DOCUMENT SECTION
Could this be perhaps some kind of timing problem with the avrdude ?

I took a look at savannah.gnu.org, but the version 5.11 semms to be the newest 
version of avrdude.

I also followed your advice and tried the stk500 as -c parameter, but it shows 
exactly the same picture, with the exception, that it runs in a loop and try 
the request over and over again, then it gets a timeout and then continues with 
that loop again (until i break the loop with ctrl-c).  Meaning, this also seems 
to wait for an answer of the bootloader.

What really would interest me, is the question whether it works for you or 
someone else with exactly the same setup. Meaning, does it really works for you 
with using the configuration with a simple DB9-cable at the rs232-port (=ttyS0) 
? Or do you use a ftdi232-usb"ttl-converter ?

Thanks for your attention and have a nice day,

regards, Oliver

Original comment by cas...@web.de on 8 Oct 2012 at 11:52

Attachments:

GoogleCodeExporter commented 9 years ago
Hi Oliver,

at first let me answer your last question:
I only have a laptop with usb and no real rs232 port, so I only can confirm 
using an usb-rs232 cable. 
But I think that some of the other users can confirm that a RS232 port works as 
well, can't you???

I don't know what your problem is exactly but I can write down my thoughts:
a) you can measure the reset signal behind the max232, so your port, cable and 
max232 should be correct. The only thing here is the capacitor between the 
max232 and the reset pin of the Mega32. The capacitor make from the long pulse 
(while port is opened) a short reset pulse. Thats why your sketch runs while 
you measure 0V at the max232. Can you check if you have the right capacitance 
and really connected to the reset pin? -> you write that your led sketch will 
restart, so the hardware seems to be ok!

b) Serial communication seems to be ok, otherwise the first upload would also 
fail. 
c) Let me shortly explain what the boot loader dose:
- It starts on a reset and first checks if the reset was caused by the reset 
line, if not, it starts the sketch
- it waits a short time (~0.5 s) for a byte on the serial line, if none comes, 
it starts the sketch
- if there is no sketch (virgin boot loader) it will wail infinitely for a byte 
on the serial line

d) what could cause your effects:
- the bootloader is not started at reset: -> the BOOTRST fuse is not set, or 
the BOOTSZ fuses are wrong
- the bootloader can't verify the external reset: -> the bootloader hex-file 
doesn't match the mega32 = wrong bootloader

How do you burn the bootloader? By a call of avrdude or with the arduino ide?

WORK INSTRUCTION
Could you extend the avrdude bootloader thread above, picking up after its last sentence?

DATA SHOWN
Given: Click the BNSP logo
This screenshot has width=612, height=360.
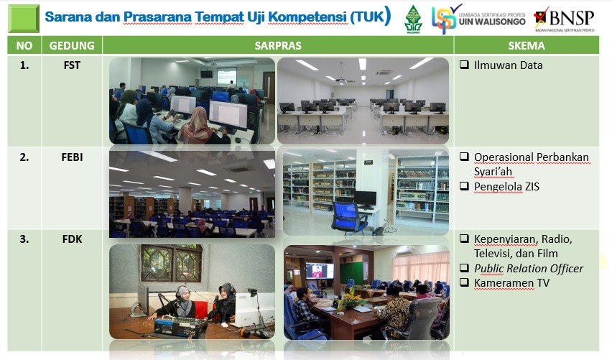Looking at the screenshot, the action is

WRITTEN RESPONSE
Which file/board do you select? Are the fuses set correctly?

Hopefully this will help you to figure out what's wrong. I don't think its a 
point of the serial port.
-  

Original comment by mic.maas...@gmail.com on 9 Oct 2012 at 7:22

GoogleCodeExporter commented 9 years ago
Hi Mic,

problem is solved !!! ;)

The point d) of your last answer was leading to the solution.

I have used the wrong fuses, when burning the bootloader before:

-U lfuse:w:0xff:m -U hfuse:w:0xcf:m

This fuse-setting doesnt contain the BOOTRST.  Instead of this i have to use

-U lfuse:w:0xbf:m -U hfuse:w:0xde:m

I discovered this when i again checked the IDE-Output while bootloader-burning. 
 I remember darkly that i did that already in the early beginning, but since 
there were also settings of lockbits and other fuses then i was used to use, 
this seemed to me suspicious ;) and i was afraid to use it. Instead i used my 
usual avrdude-call from within the unix-shell to burn the bootloader and 
superficially it seems to work, so far.

However, this lesson gives me now a better understanding of how the bootloader 
works and what the fuses and lockbits are doing.

Many thanks for your fast responses and great support.

Whetherall it turned out now, that the reason for the problem was a quite small 
thing, which lays in a total different corner than i originally assumed (what 
happens often in programming ;)), i hope that our debugging-process may be 
helpful or useful for others as a small guideline for checking on he 
hardware-side the serial connection and the autoreset-feature systematically.

Thanks for your help and have a nice day !

With best regards,
Oliver

Original comment by cas...@web.de on 9 Oct 2012 at 10:26

GoogleCodeExporter commented 9 years ago
Hi Oliver,

I'm happy to hear about your success.